Saved data entries:
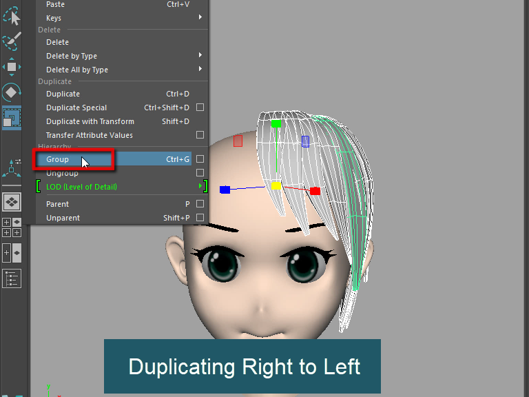Switch to four view panel layout
The height and width of the screenshot is (397, 529).
tap(12, 227)
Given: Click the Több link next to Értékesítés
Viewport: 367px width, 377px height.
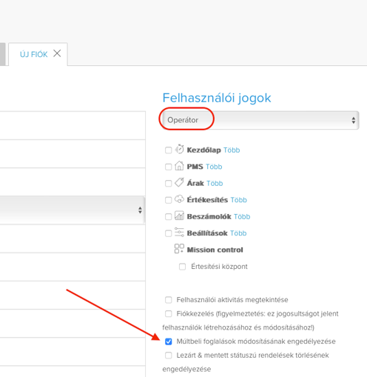Looking at the screenshot, I should tap(238, 200).
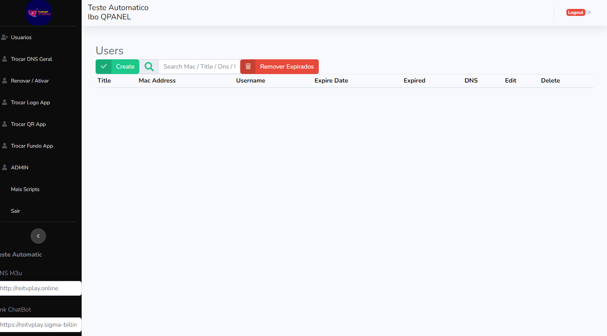This screenshot has height=336, width=607.
Task: Click the person icon beside Trocar QR App
Action: pos(5,124)
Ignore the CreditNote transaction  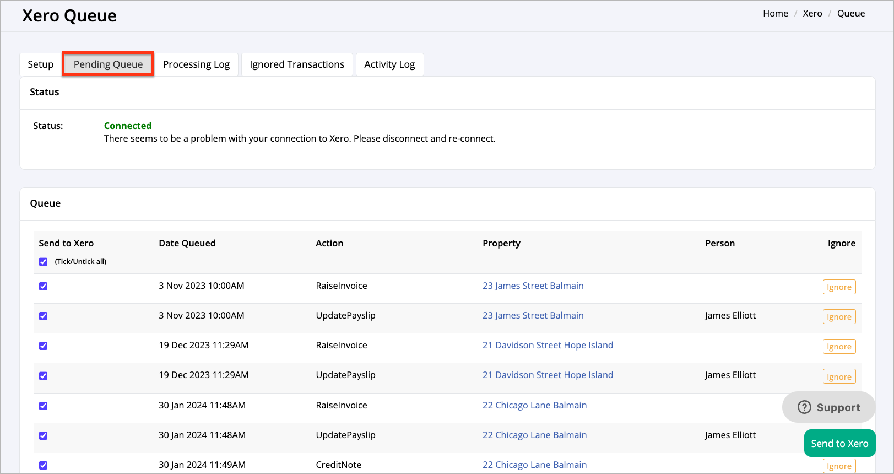(839, 466)
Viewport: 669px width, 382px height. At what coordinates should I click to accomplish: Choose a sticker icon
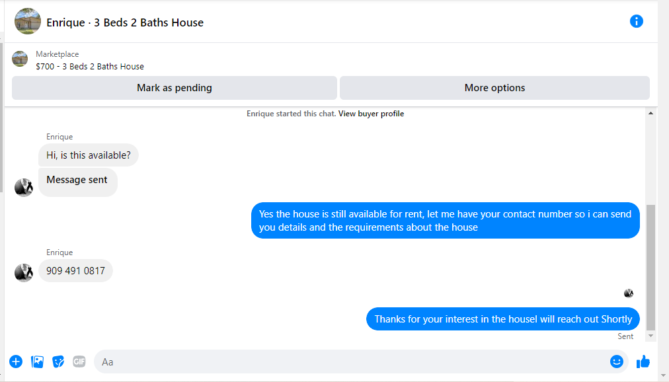click(x=58, y=362)
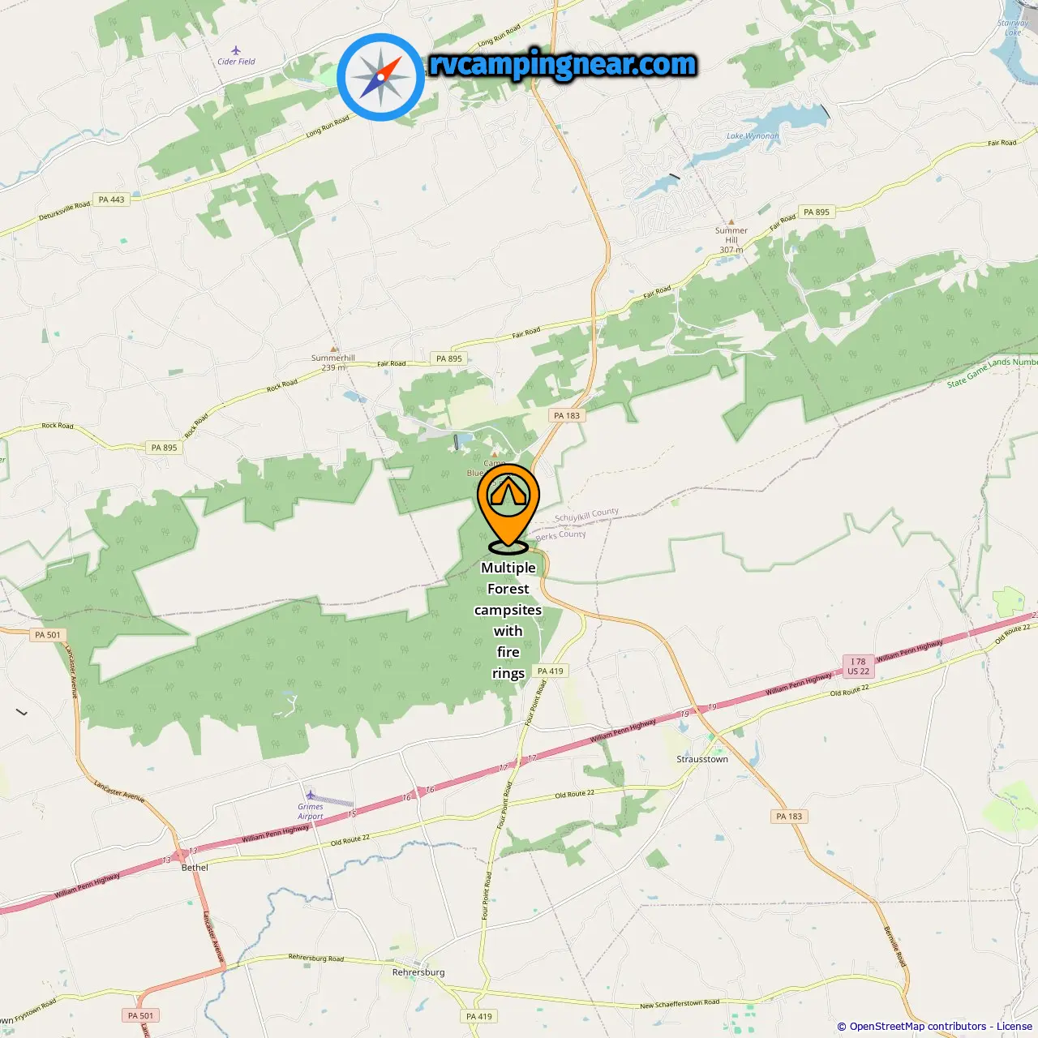Viewport: 1038px width, 1038px height.
Task: Click the Summer Hill peak triangle marker
Action: pyautogui.click(x=731, y=221)
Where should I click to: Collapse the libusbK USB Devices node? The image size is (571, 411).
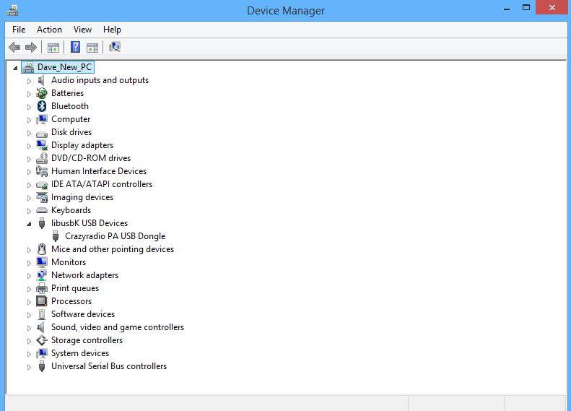tap(30, 224)
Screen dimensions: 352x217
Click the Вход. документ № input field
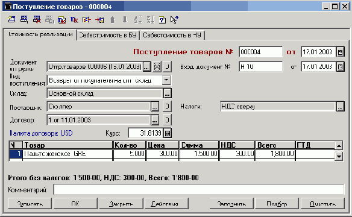click(260, 67)
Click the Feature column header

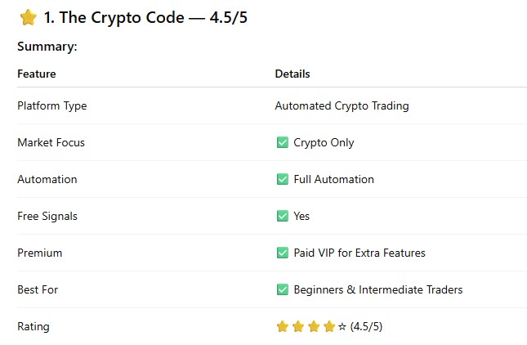click(37, 74)
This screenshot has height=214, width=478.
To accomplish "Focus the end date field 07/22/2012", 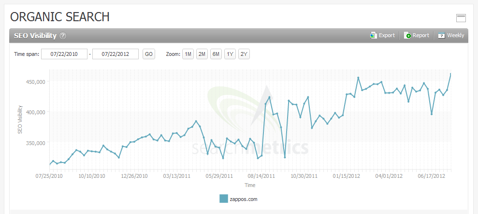I will [116, 54].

> **WHAT YOU HAVE TO DO**
Could you repeat, exactly, only the lines above starting at the one that has "Where should I" and stopping after the one that has "This screenshot has height=214, width=478.", without the pictures?

> **EXERCISE RESULT**
Where should I click to: Collapse the libusbK USB Devices node? The image size is (571, 411).
tap(30, 224)
Screen dimensions: 352x217
Click the Вход. документ № input field
click(260, 67)
Click the Feature column header

click(37, 74)
This screenshot has height=214, width=478.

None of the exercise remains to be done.